▸ TASK DETAILS
Set out exactly, line by line, the stretch of data below that begins at the line containing "Instruction: Click the Download Chinese link" and ends at the line containing "Click the Category", with both ends kept.

======== PROVIDED RECORDS ========

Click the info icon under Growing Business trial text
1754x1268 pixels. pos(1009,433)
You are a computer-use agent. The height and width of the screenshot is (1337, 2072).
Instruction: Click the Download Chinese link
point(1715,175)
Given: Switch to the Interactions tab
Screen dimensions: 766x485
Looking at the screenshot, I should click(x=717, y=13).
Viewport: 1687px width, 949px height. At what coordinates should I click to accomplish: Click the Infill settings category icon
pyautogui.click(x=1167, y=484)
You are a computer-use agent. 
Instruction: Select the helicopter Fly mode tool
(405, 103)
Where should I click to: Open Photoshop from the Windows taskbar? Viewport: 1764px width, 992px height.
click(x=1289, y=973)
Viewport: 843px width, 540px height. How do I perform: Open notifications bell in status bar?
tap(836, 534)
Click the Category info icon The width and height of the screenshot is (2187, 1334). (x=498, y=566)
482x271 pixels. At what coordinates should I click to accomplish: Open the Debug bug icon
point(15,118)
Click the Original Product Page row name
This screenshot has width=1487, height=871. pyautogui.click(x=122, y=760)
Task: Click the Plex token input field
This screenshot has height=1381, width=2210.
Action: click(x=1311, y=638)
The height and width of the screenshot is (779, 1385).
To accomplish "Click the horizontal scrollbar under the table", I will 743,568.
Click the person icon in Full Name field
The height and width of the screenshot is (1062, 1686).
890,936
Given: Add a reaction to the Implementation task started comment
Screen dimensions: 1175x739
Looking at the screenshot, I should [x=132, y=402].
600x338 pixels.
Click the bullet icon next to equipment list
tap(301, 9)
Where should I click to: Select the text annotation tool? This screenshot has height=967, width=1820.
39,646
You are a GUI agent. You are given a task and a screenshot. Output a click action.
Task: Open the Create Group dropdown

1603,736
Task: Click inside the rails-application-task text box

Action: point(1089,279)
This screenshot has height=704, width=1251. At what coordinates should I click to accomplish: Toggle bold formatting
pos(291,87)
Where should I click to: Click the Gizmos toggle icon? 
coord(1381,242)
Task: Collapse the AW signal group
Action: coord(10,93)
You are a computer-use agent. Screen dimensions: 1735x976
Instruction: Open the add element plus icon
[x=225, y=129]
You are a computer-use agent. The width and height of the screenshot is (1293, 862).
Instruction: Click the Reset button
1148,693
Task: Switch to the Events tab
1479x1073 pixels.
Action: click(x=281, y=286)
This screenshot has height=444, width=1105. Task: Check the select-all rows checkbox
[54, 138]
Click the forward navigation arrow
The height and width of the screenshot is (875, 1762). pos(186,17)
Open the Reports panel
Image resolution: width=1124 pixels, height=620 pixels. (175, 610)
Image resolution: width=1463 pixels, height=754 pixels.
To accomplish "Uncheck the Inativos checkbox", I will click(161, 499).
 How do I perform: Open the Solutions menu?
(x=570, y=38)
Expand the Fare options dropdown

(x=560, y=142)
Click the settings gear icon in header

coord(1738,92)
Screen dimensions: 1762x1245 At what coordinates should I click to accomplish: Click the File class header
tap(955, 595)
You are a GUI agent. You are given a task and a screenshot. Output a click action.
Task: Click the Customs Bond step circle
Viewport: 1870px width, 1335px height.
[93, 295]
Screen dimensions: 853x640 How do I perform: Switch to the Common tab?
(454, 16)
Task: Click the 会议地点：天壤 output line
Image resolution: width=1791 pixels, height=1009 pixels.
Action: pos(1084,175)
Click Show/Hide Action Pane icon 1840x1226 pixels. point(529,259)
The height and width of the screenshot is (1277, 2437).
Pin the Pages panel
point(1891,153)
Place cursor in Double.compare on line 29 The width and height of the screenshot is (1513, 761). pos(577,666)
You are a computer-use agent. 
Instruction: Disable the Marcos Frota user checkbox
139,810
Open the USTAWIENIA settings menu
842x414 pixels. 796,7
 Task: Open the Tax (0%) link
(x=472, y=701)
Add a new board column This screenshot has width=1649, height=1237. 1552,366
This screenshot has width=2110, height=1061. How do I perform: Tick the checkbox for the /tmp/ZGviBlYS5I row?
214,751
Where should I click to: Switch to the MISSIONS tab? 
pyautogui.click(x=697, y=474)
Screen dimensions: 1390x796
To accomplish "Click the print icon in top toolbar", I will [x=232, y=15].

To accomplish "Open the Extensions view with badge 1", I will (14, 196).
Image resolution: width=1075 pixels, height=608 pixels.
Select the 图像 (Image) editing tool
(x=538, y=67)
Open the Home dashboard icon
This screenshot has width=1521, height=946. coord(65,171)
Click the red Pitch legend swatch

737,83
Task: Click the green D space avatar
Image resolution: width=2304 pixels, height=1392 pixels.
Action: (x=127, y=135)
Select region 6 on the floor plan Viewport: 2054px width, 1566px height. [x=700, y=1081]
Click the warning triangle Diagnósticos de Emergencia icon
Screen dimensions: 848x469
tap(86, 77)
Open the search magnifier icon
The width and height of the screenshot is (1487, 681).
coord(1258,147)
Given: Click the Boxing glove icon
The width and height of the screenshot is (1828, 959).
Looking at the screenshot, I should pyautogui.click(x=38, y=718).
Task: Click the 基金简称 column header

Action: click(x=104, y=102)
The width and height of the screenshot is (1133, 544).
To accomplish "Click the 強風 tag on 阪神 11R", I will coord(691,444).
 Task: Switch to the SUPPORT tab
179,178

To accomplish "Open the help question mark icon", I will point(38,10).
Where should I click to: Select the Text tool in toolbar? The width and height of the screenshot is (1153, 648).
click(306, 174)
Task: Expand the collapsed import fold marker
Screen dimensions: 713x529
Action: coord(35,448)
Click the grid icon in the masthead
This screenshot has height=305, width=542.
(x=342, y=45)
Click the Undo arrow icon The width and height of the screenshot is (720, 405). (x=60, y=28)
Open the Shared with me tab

========

▸ EXERCISE OUTPUT
Instruction: Click the Download Chinese link
point(1715,175)
Given: Switch to the Interactions tab
Screen dimensions: 766x485
Looking at the screenshot, I should click(x=717, y=13).
Viewport: 1687px width, 949px height. At what coordinates should I click to accomplish: Click the Infill settings category icon
pyautogui.click(x=1167, y=484)
You are a computer-use agent. 
Instruction: Select the helicopter Fly mode tool
(405, 103)
Where should I click to: Open Photoshop from the Windows taskbar? Viewport: 1764px width, 992px height.
click(x=1289, y=973)
Viewport: 843px width, 540px height. How do I perform: Open notifications bell in status bar?
tap(836, 534)
Click the Category info icon The width and height of the screenshot is (2187, 1334). (x=498, y=566)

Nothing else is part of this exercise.